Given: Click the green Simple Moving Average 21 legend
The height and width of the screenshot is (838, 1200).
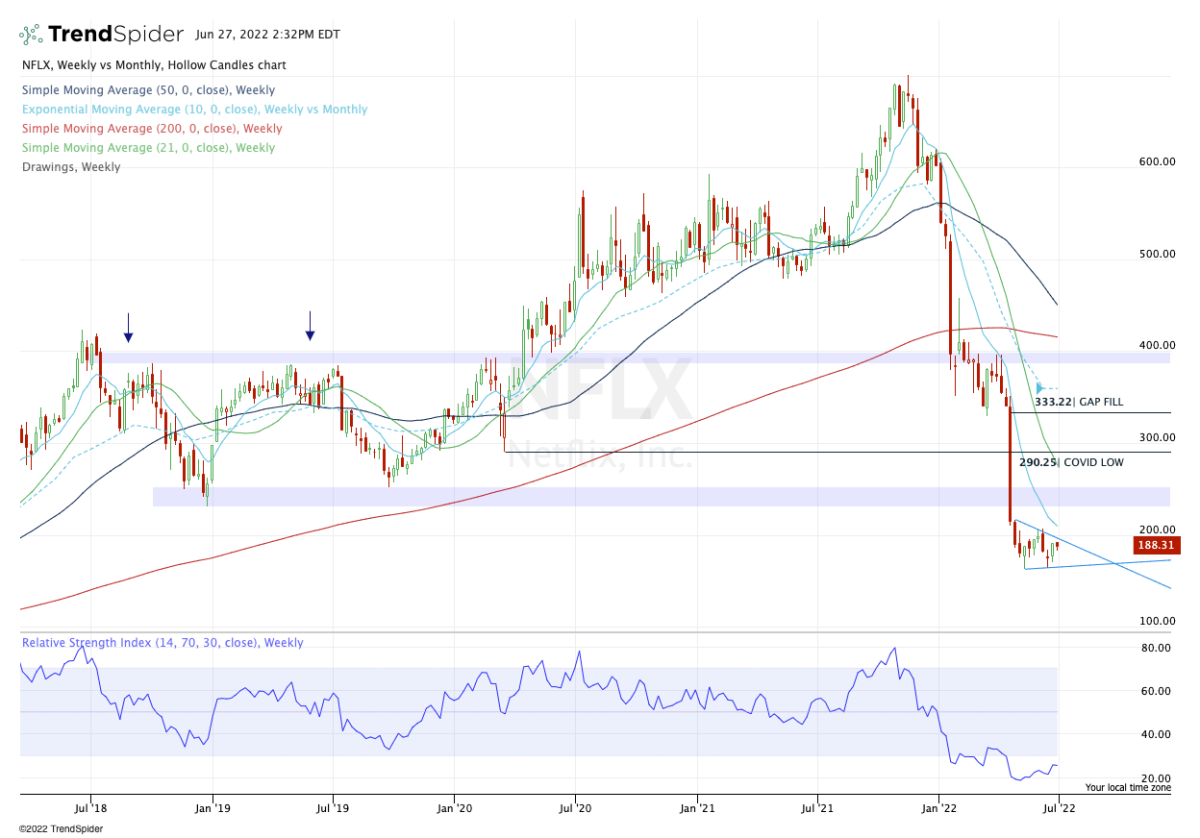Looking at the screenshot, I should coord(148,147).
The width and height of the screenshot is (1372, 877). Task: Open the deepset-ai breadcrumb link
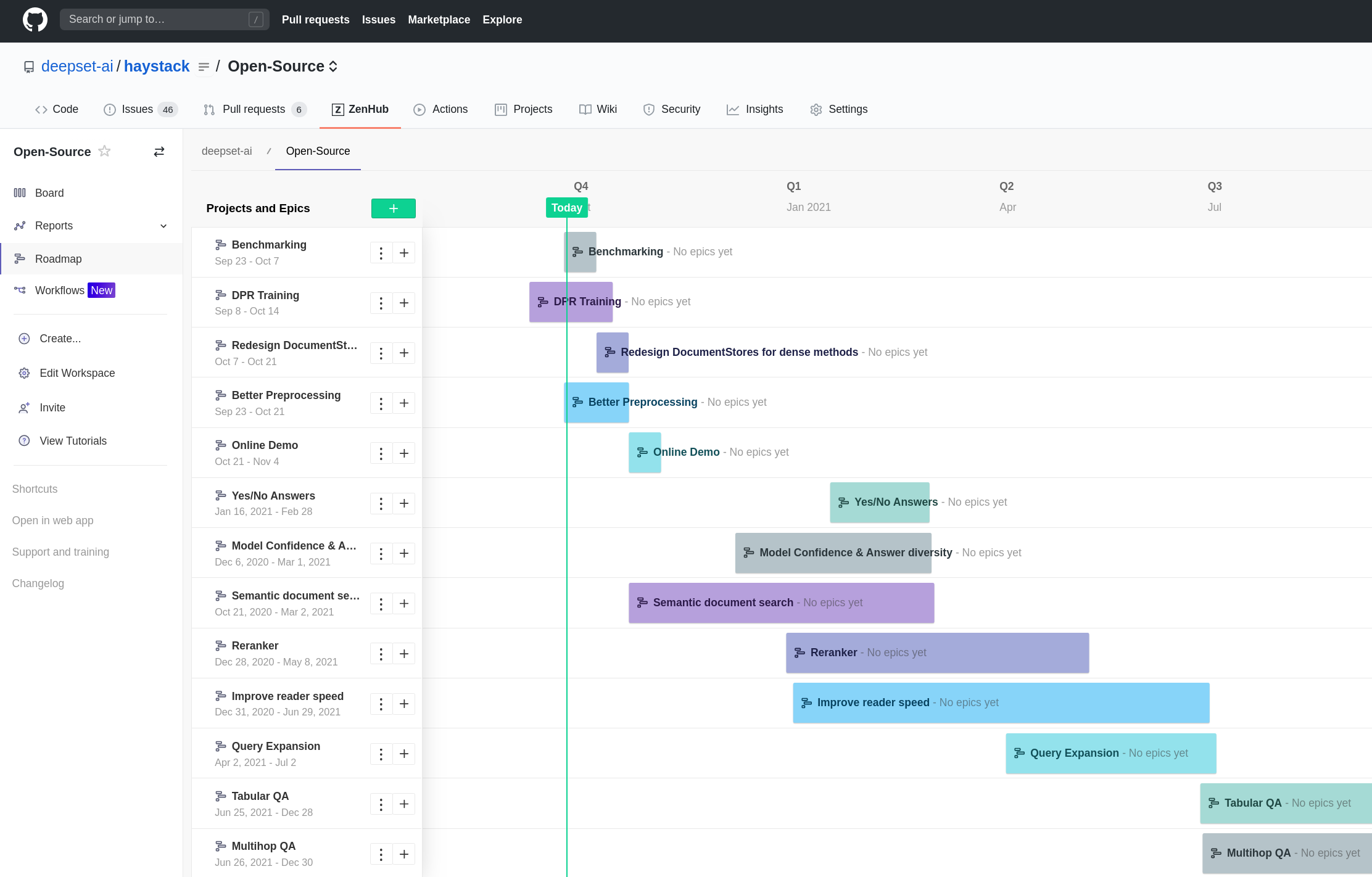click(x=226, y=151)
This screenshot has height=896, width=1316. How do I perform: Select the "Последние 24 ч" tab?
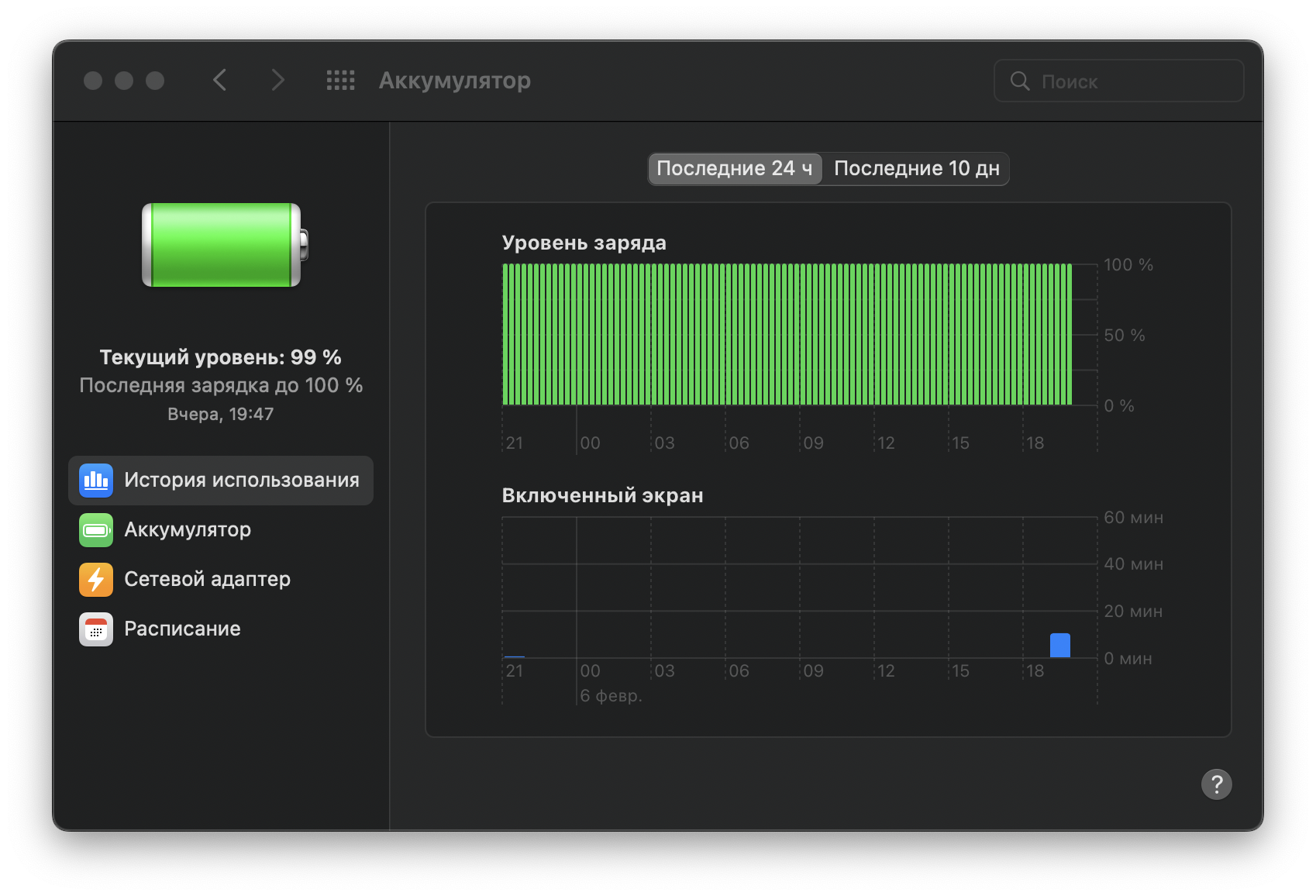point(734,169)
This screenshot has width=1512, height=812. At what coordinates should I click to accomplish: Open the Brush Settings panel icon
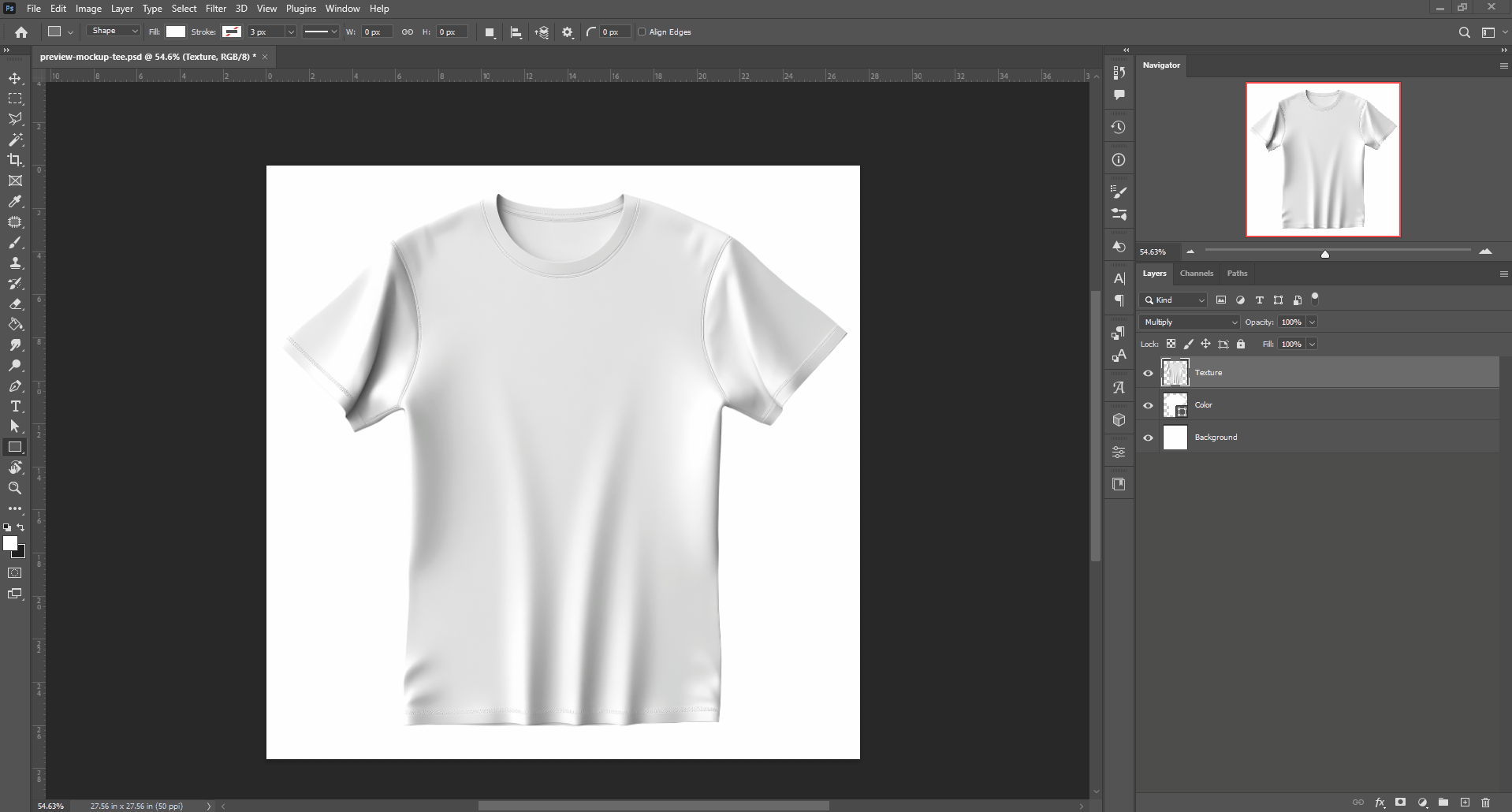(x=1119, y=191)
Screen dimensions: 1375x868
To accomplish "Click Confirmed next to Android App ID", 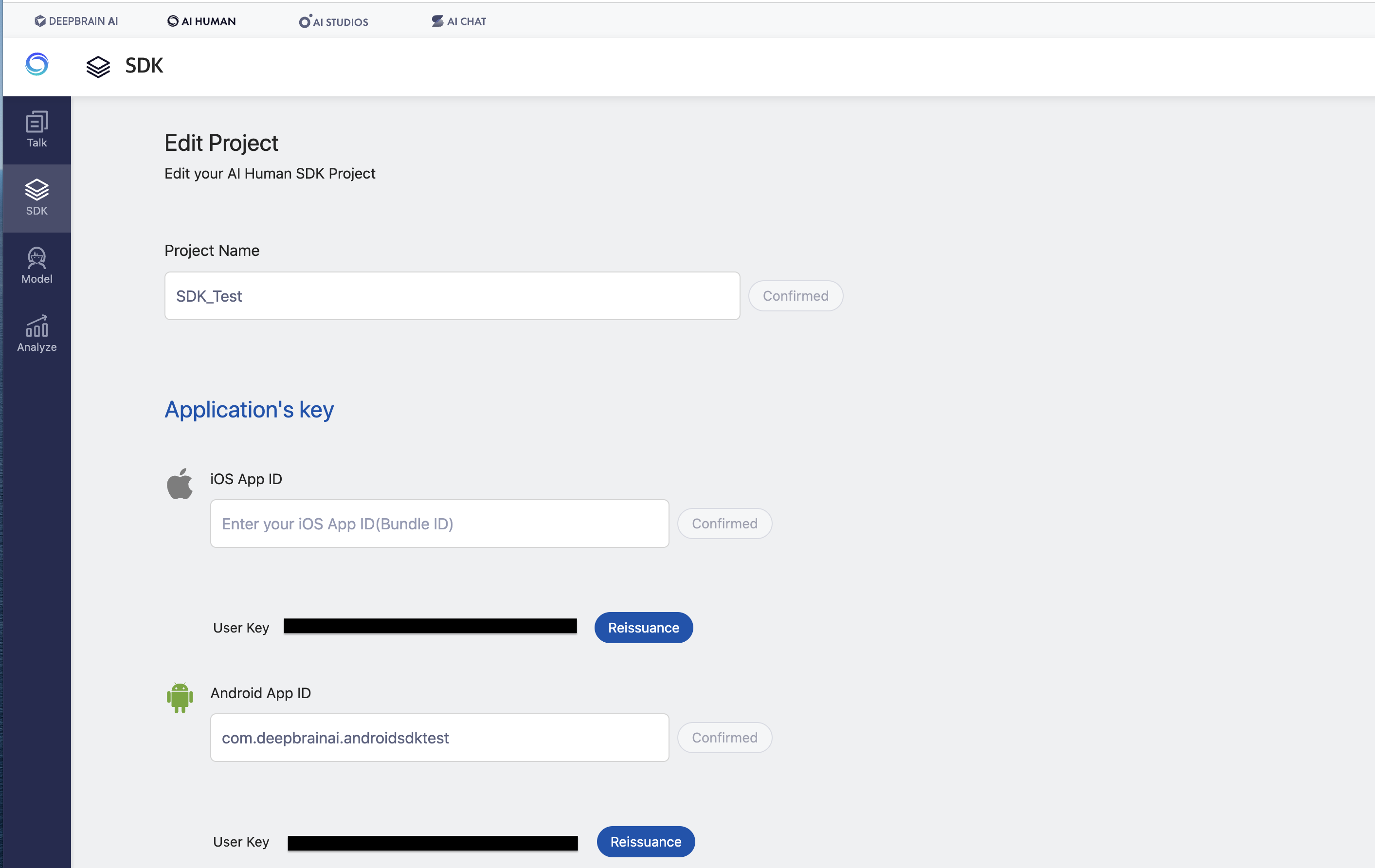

......

Objective: Render every line of the entries above as a Markdown table with the columns Row and Line, numbering the rows in order and omitting blank lines. Leave the pictures out of the table.

Reply:
| Row | Line |
|---|---|
| 1 | Given: Click the green Simple Moving Average 21 legend |
| 2 | The height and width of the screenshot is (838, 1200). |
| 3 | Looking at the screenshot, I should coord(148,147). |
| 4 | The width and height of the screenshot is (1372, 877). Task: Open the deepset-ai breadcrumb link |
| 5 | click(x=226, y=151) |
| 6 | This screenshot has height=896, width=1316. How do I perform: Select the "Последние 24 ч" tab? |
| 7 | point(734,169) |
| 8 | This screenshot has width=1512, height=812. At what coordinates should I click to accomplish: Open the Brush Settings panel icon |
| 9 | (x=1119, y=191) |
| 10 | Screen dimensions: 1375x868 |
| 11 | To accomplish "Click Confirmed next to Android App ID",  |